| Data supplied |
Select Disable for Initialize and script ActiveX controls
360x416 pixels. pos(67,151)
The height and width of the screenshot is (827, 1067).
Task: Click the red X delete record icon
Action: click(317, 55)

| Problem |
Please set down the material above once more, word for word.

| Solution to this exercise |
Select Disable for Initialize and script ActiveX controls
360x416 pixels. pos(67,151)
The height and width of the screenshot is (827, 1067).
Task: Click the red X delete record icon
Action: click(317, 55)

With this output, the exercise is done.